[Opening DATA SHOWN section]
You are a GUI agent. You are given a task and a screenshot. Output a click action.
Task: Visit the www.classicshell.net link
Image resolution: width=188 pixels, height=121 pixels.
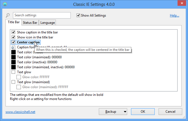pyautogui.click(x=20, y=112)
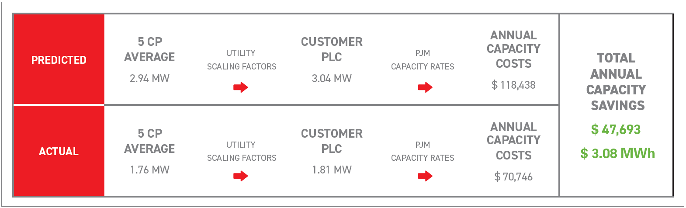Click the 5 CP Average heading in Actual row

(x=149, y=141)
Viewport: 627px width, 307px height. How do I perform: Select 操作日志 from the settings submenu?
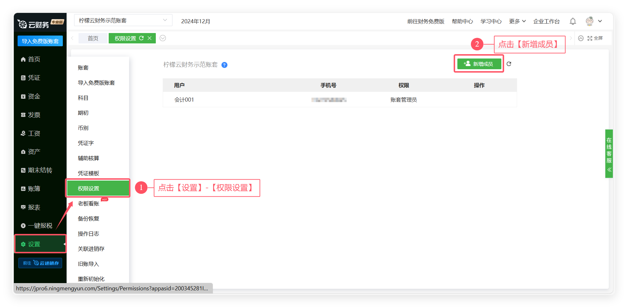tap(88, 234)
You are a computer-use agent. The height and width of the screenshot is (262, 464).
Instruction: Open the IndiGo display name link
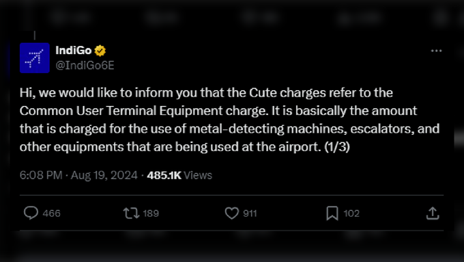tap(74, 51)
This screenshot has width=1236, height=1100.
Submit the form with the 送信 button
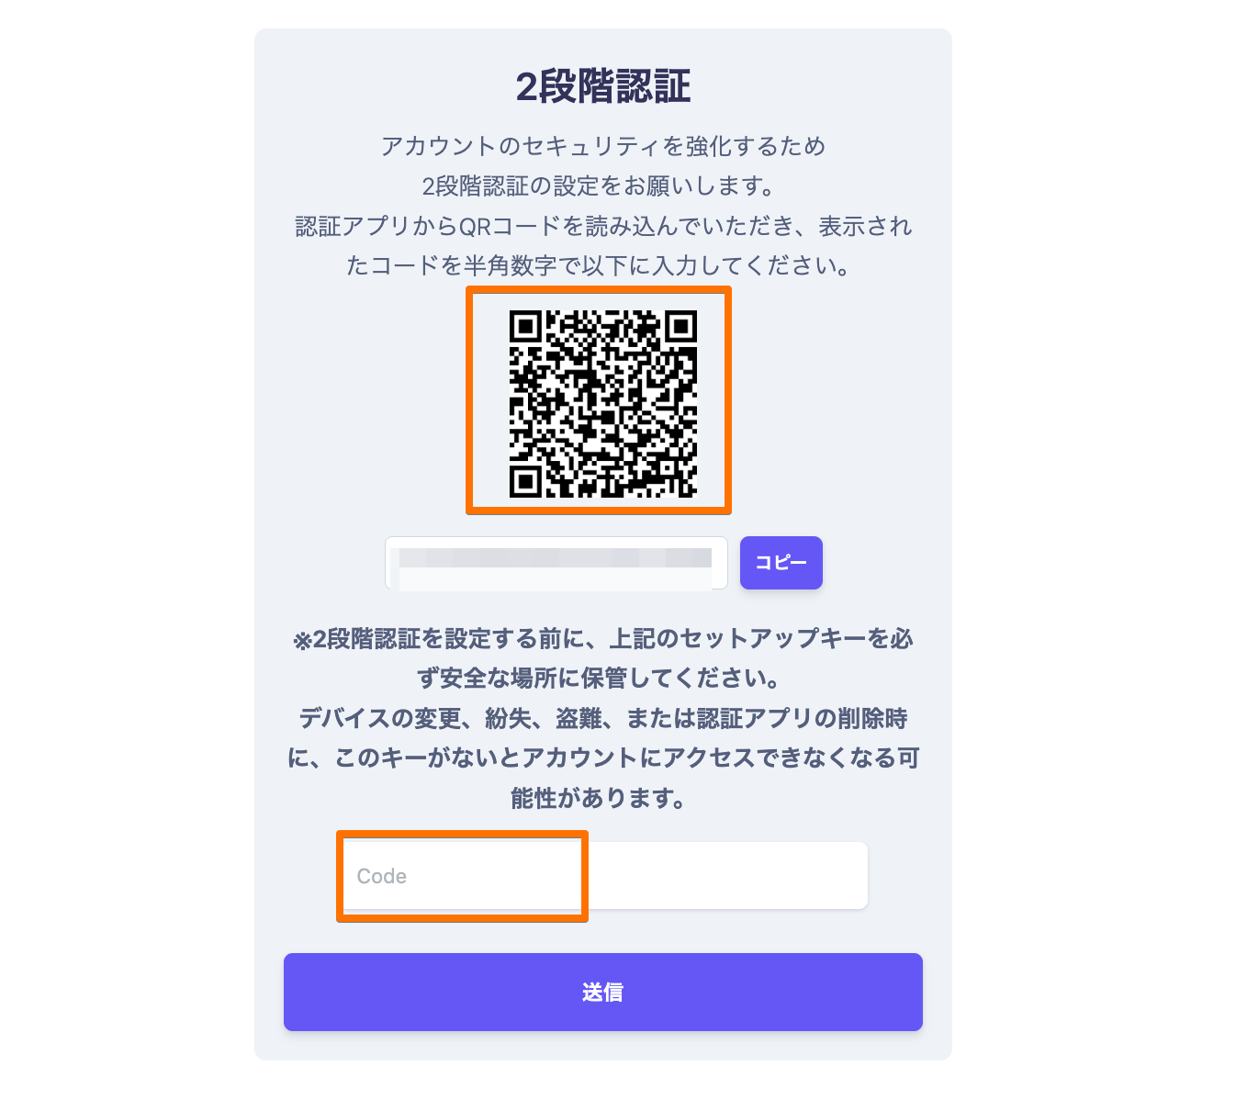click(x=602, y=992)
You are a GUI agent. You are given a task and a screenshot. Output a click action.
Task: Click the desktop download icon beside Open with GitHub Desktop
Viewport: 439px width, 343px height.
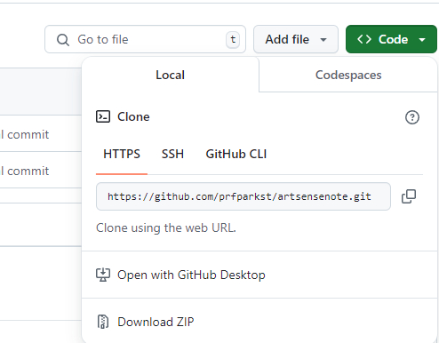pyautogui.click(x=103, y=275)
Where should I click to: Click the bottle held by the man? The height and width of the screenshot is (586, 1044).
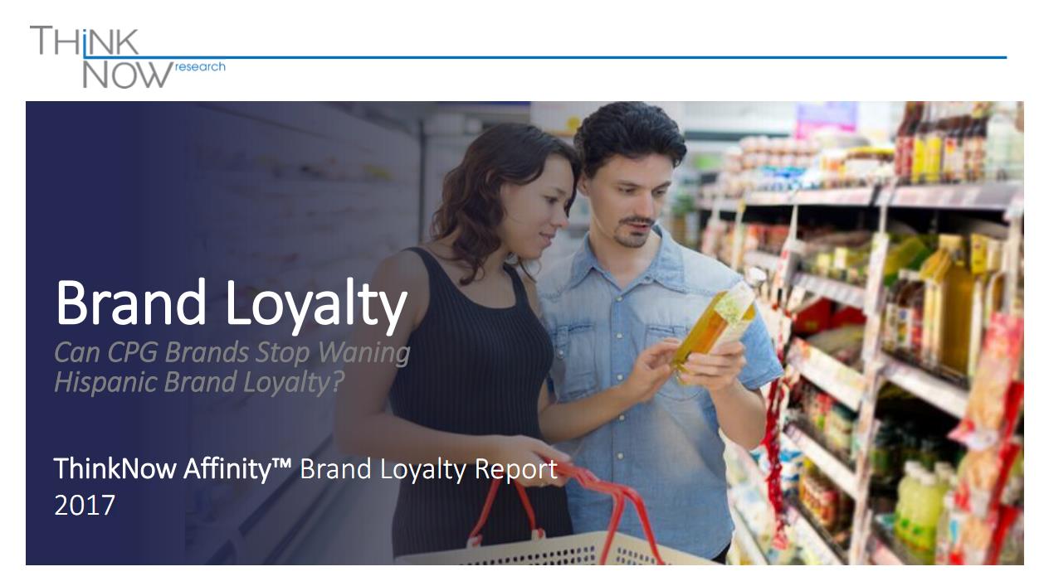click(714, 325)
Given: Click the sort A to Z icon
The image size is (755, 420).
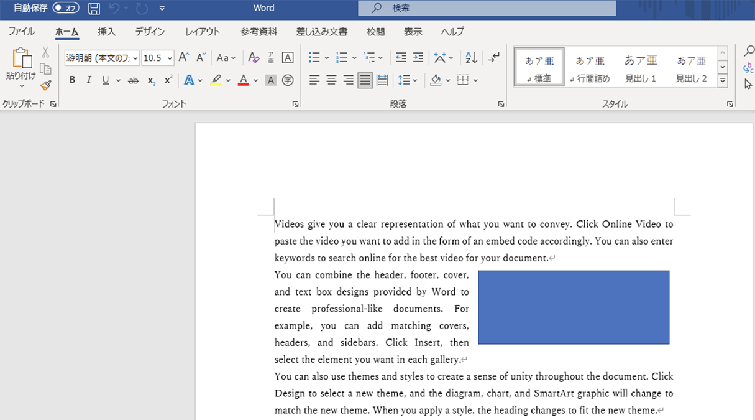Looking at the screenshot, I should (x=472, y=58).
[Closing DATA SHOWN section]
[Opening DATA SHOWN section]
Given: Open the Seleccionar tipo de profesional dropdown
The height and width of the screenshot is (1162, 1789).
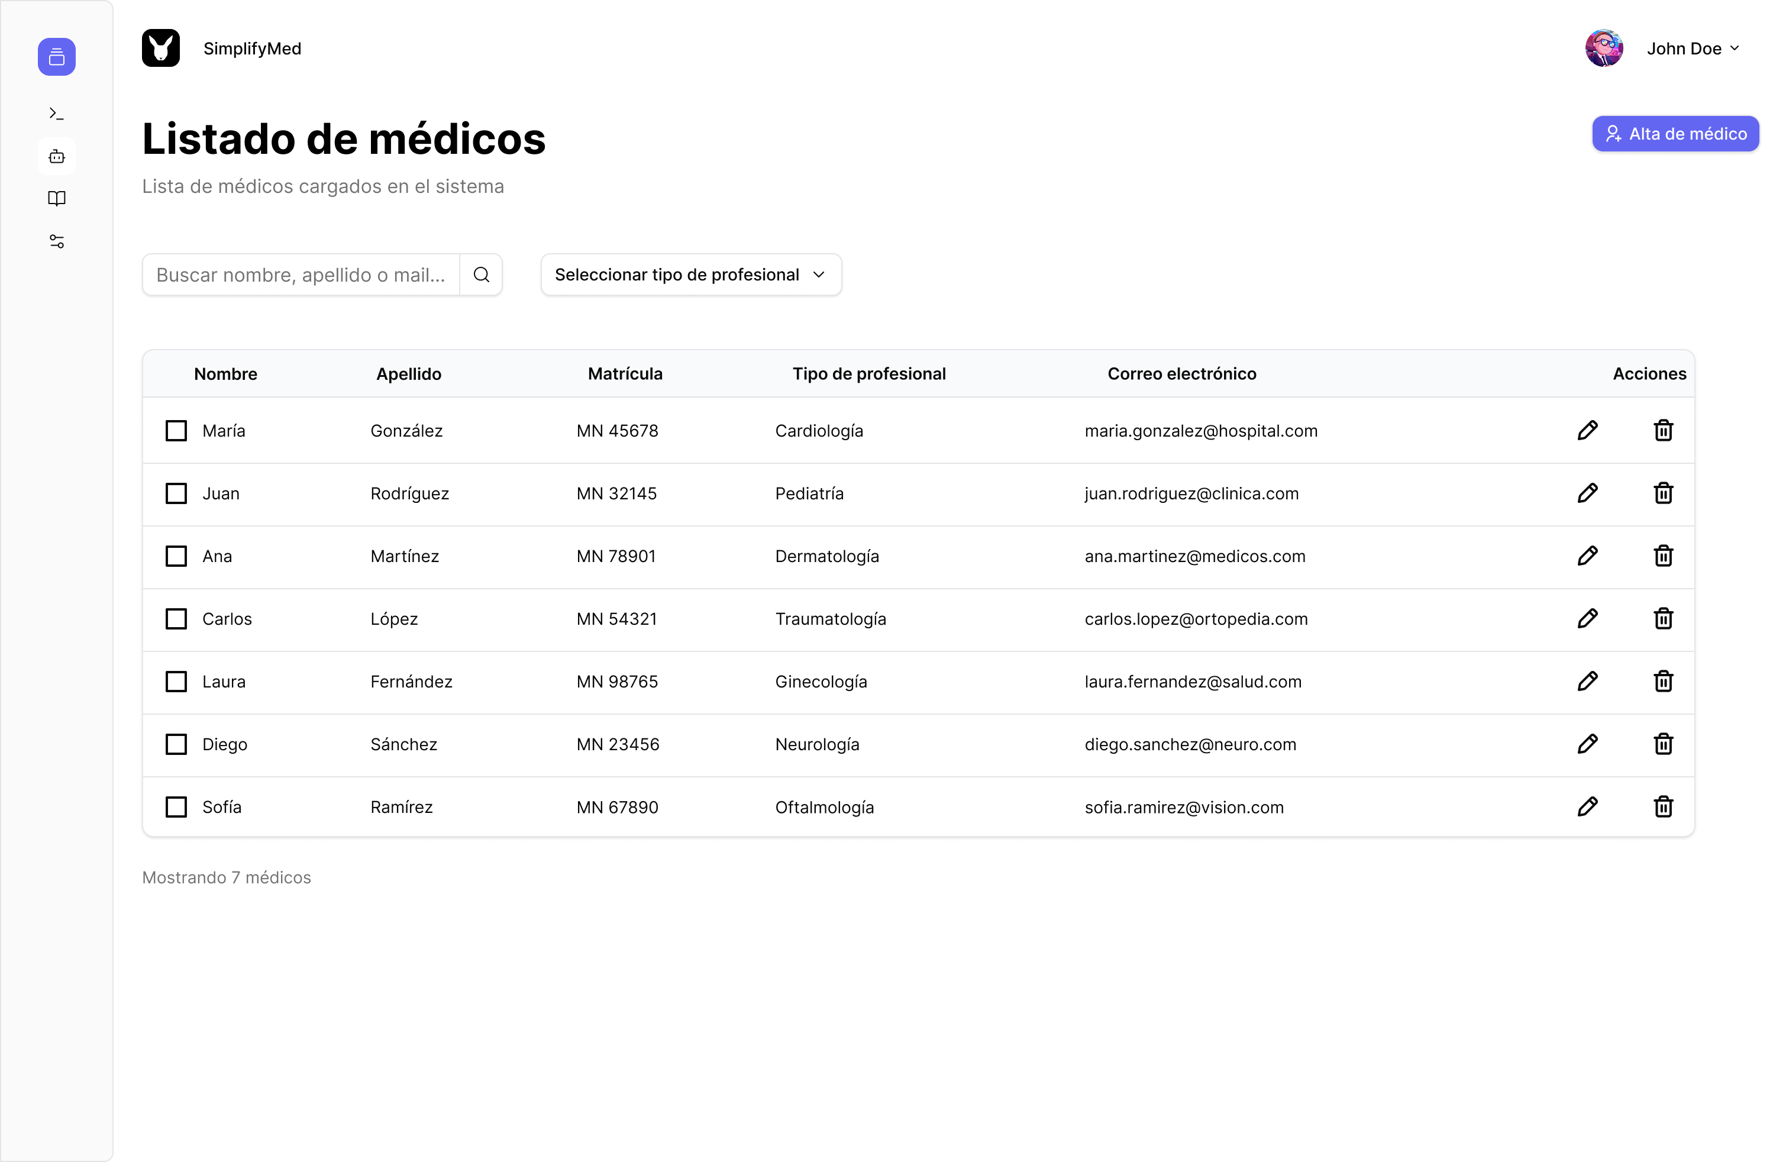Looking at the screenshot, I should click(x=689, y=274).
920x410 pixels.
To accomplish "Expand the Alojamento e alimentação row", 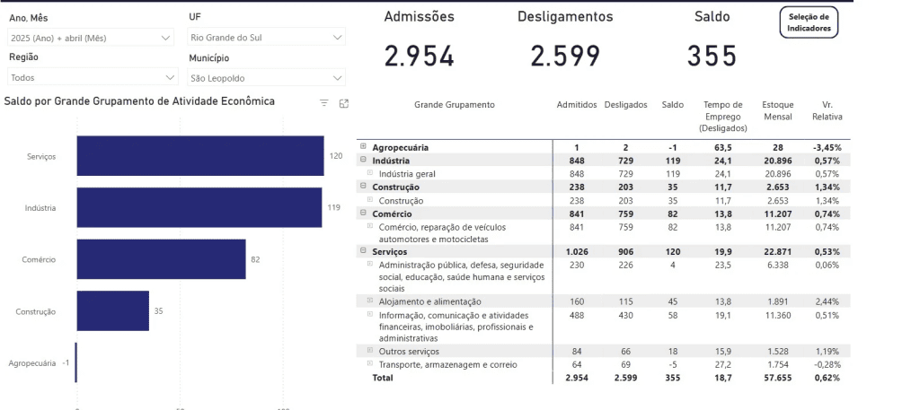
[Closing DATA SHOWN section]
[Opening DATA SHOWN section]
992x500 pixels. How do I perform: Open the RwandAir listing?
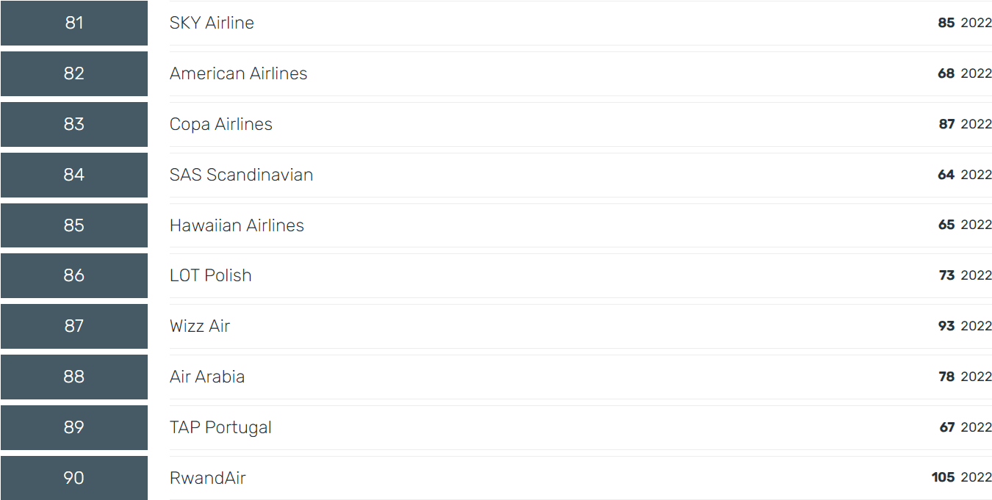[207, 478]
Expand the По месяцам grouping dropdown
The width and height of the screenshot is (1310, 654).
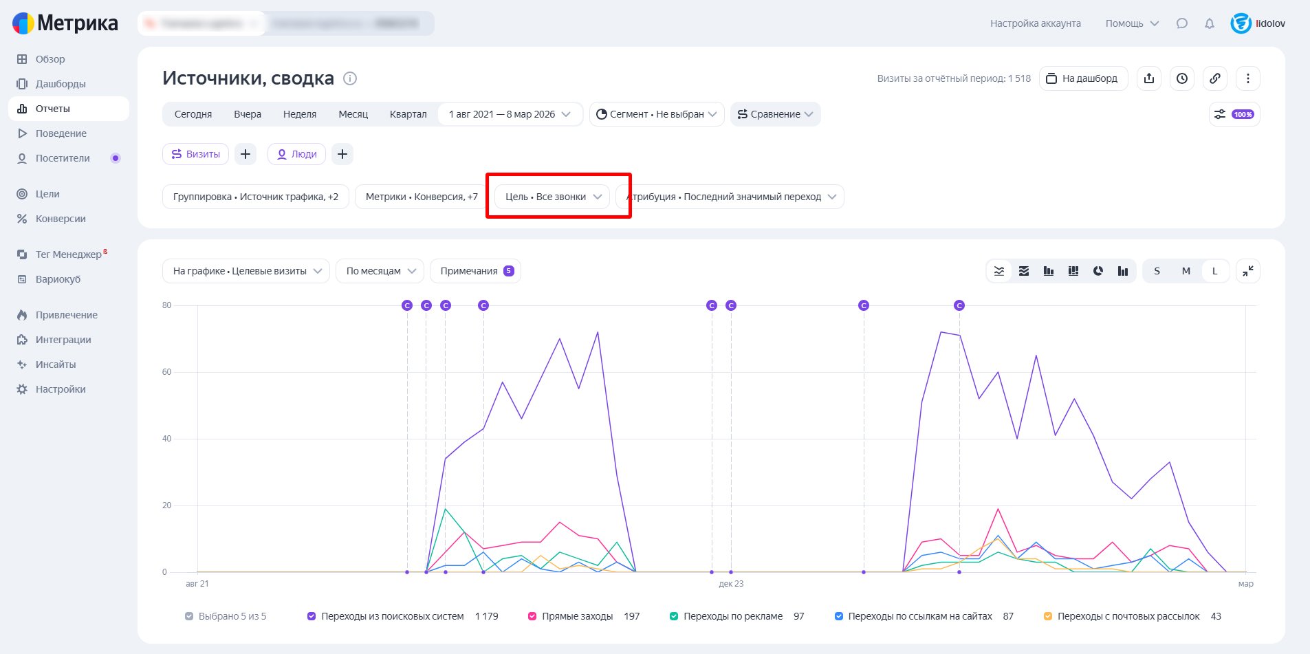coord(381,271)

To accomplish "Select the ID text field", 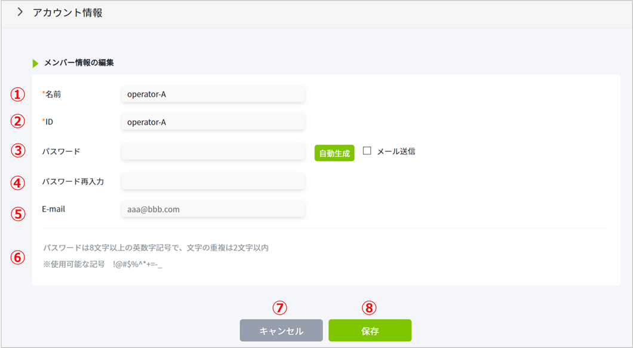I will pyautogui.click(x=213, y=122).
[Closing DATA SHOWN section]
# TASK PROMPT
Make a copy of each line in the records that has the word "icon".

# OUTPUT OF THE TASK
Task: Click the desktop download icon beside Open with GitHub Desktop
Given: Click the sort A to Z icon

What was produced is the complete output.